━━━━━ Data lines

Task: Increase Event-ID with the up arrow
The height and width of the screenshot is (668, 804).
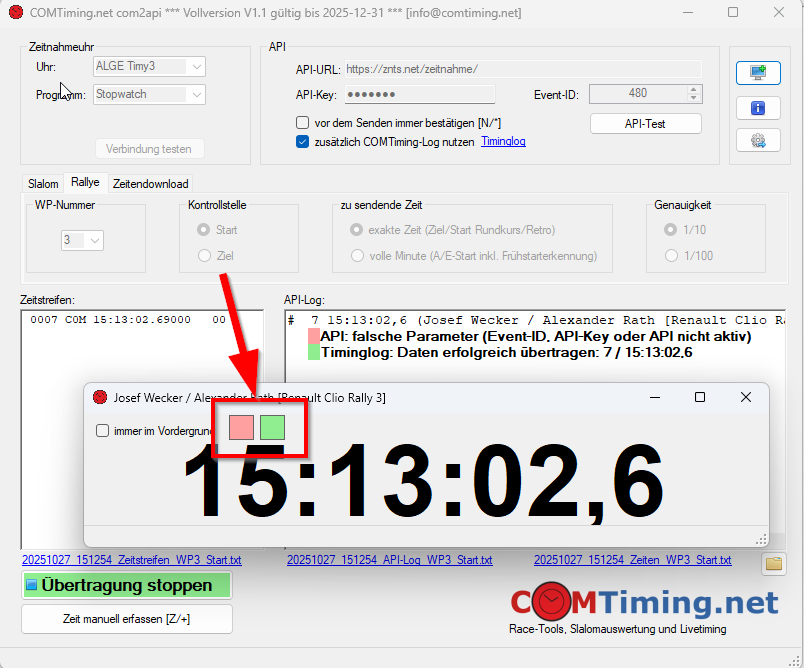Action: [694, 89]
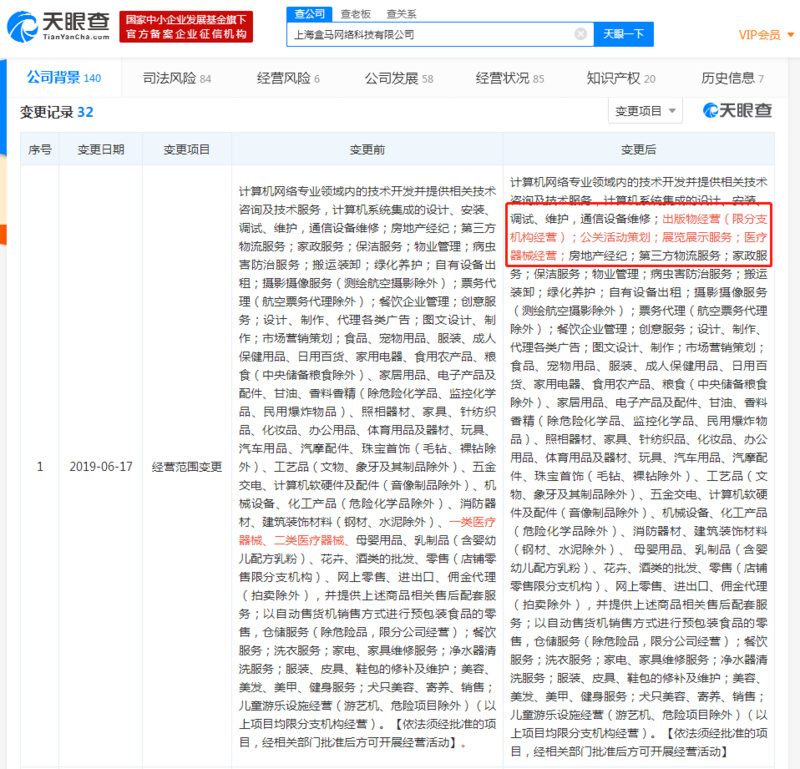This screenshot has height=769, width=800.
Task: Select the 查公司 search tab
Action: coord(307,13)
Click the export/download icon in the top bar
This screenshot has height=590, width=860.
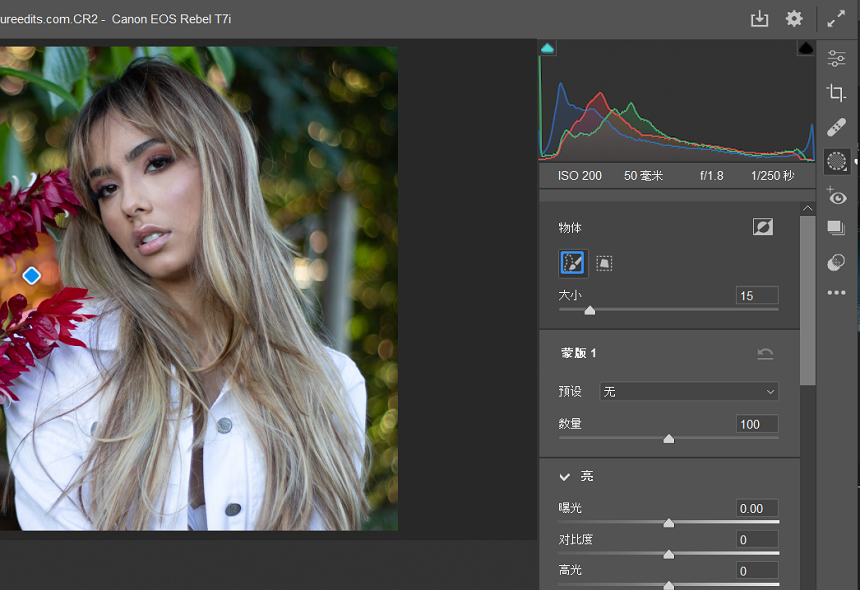pyautogui.click(x=759, y=18)
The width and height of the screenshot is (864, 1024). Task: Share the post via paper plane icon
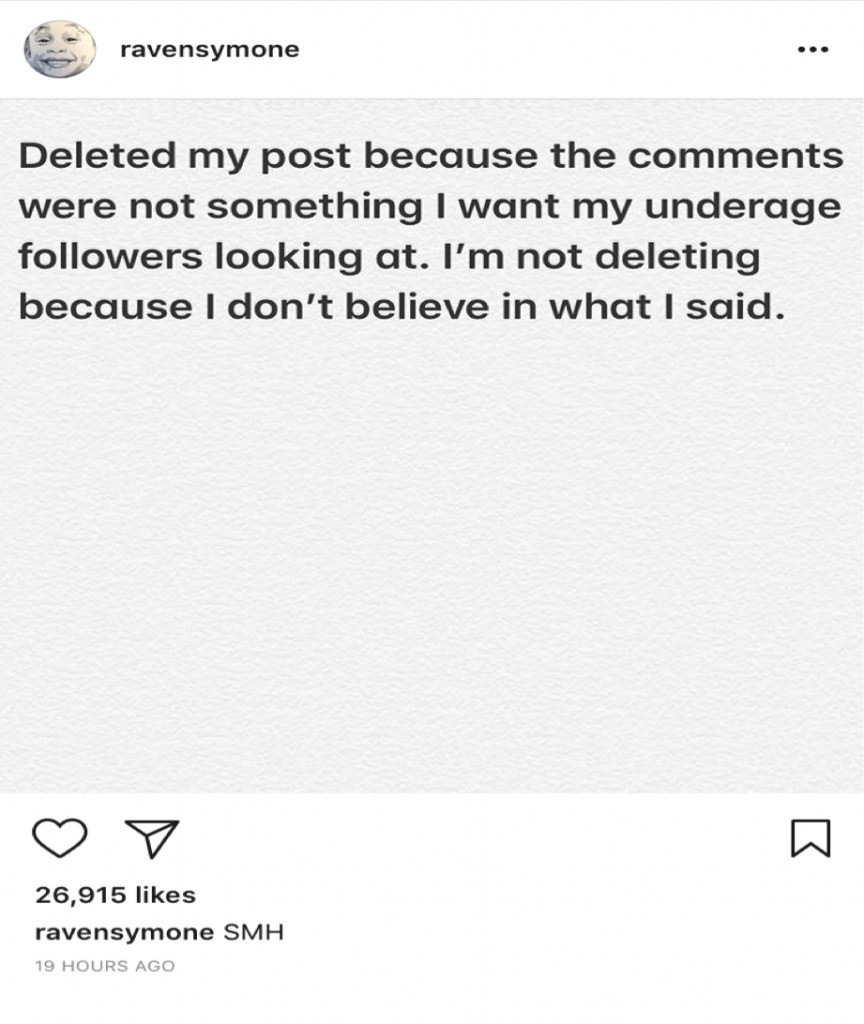(x=152, y=839)
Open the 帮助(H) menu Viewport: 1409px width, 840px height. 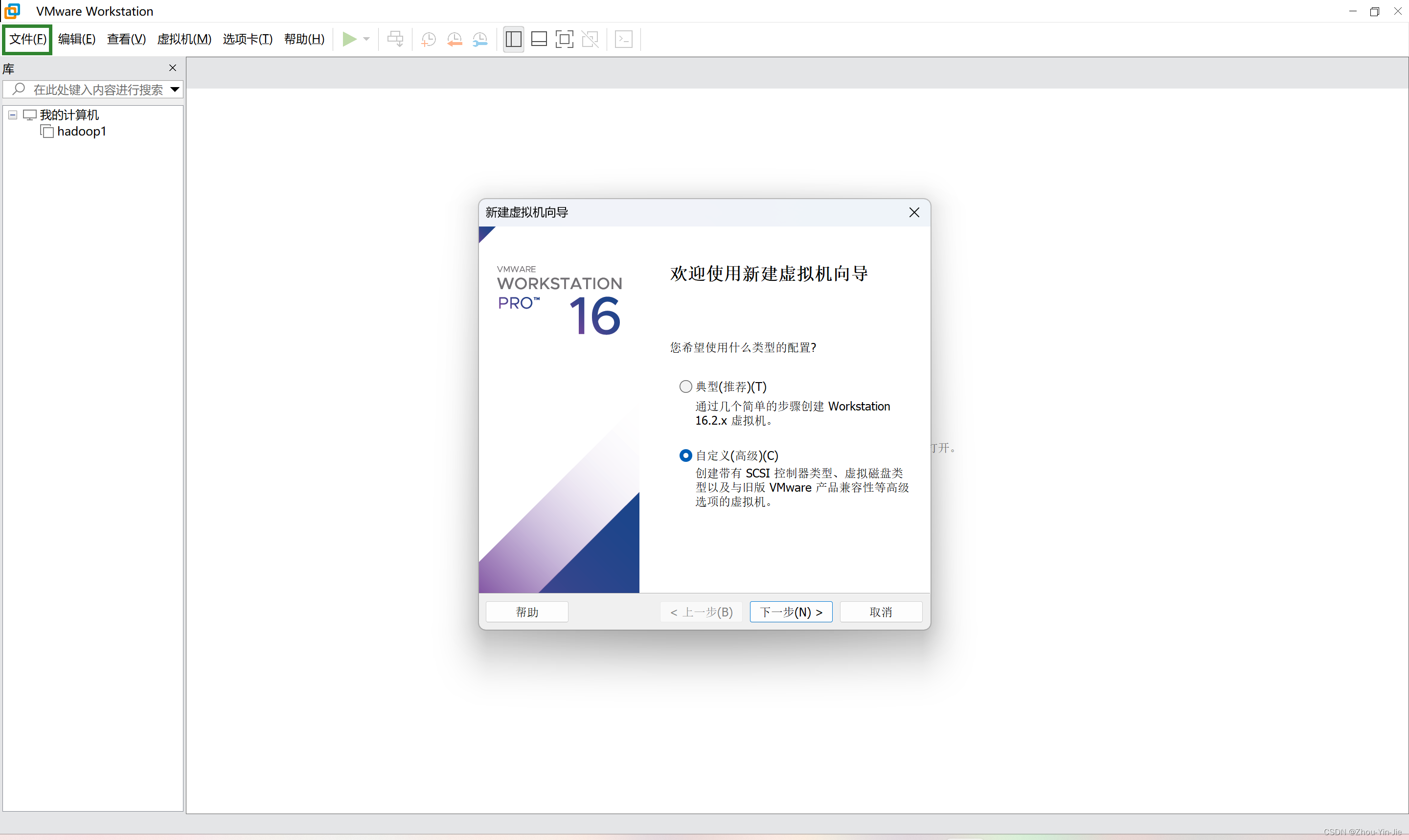pos(304,39)
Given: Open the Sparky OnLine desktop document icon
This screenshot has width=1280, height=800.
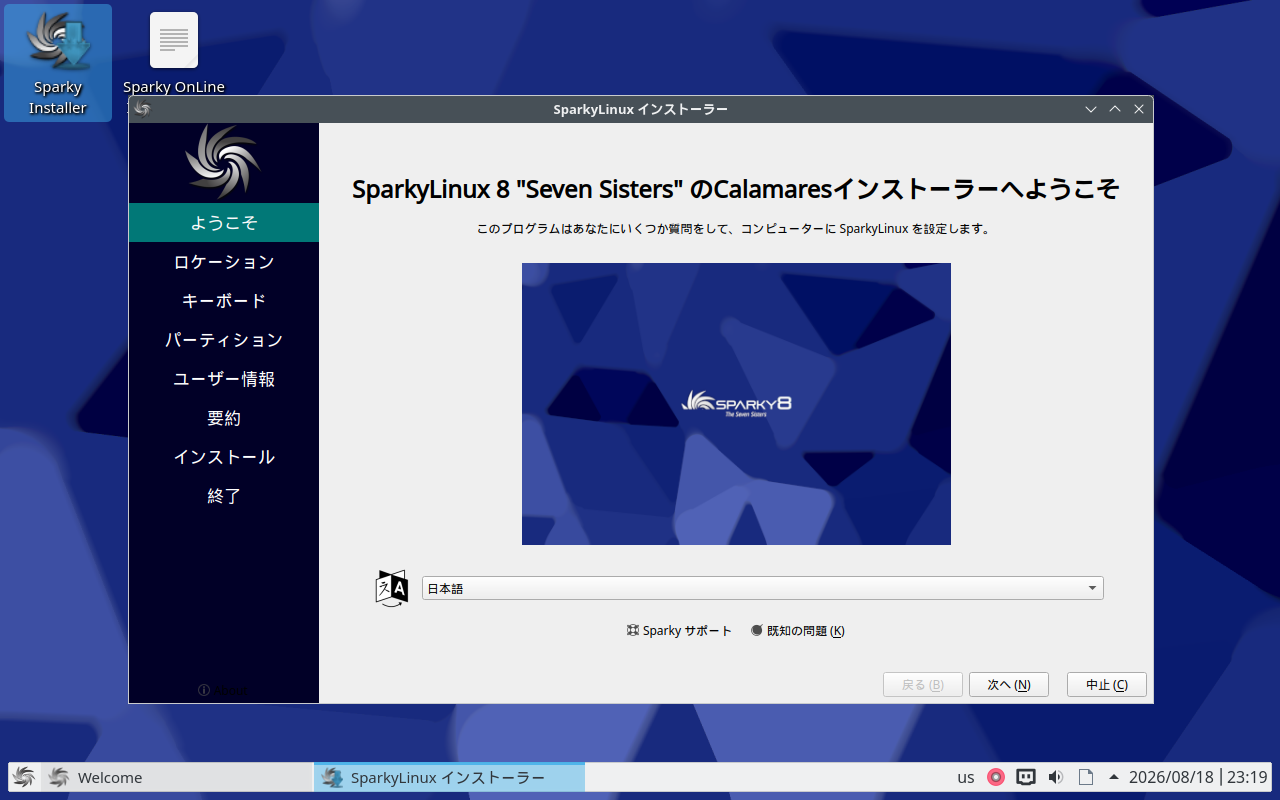Looking at the screenshot, I should click(174, 54).
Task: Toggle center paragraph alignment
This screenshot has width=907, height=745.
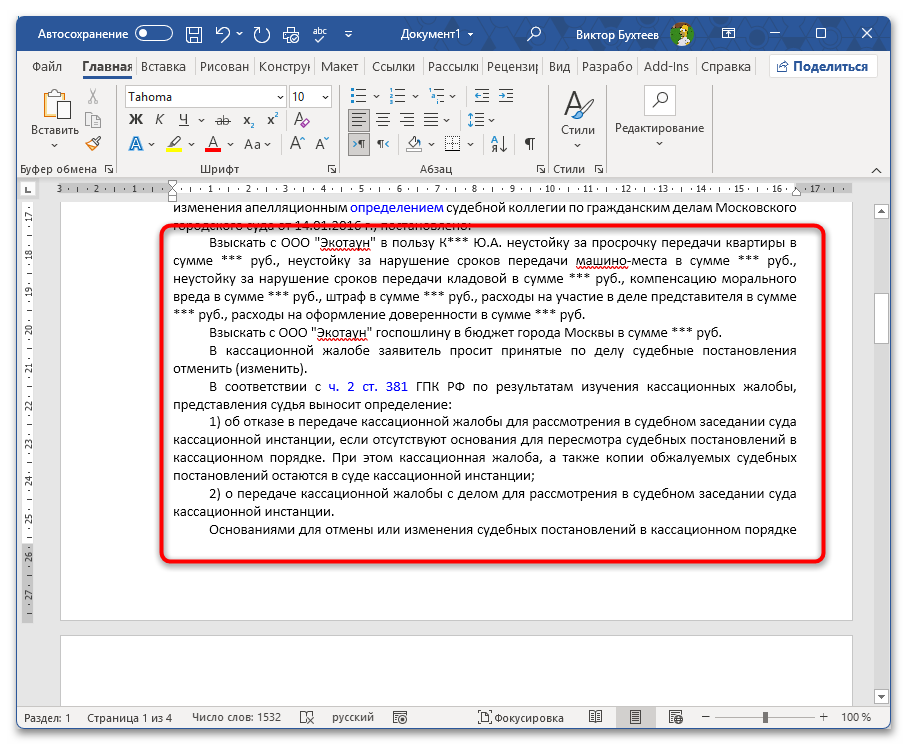Action: coord(381,119)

━━━━━━━━━━

Pull out every line of the rows above that contains the word "icon", and copy each one unchanged.

Click the export/download icon in the top bar
The width and height of the screenshot is (864, 1024). Task: Share the post via paper plane icon
Given: Open the Sparky OnLine desktop document icon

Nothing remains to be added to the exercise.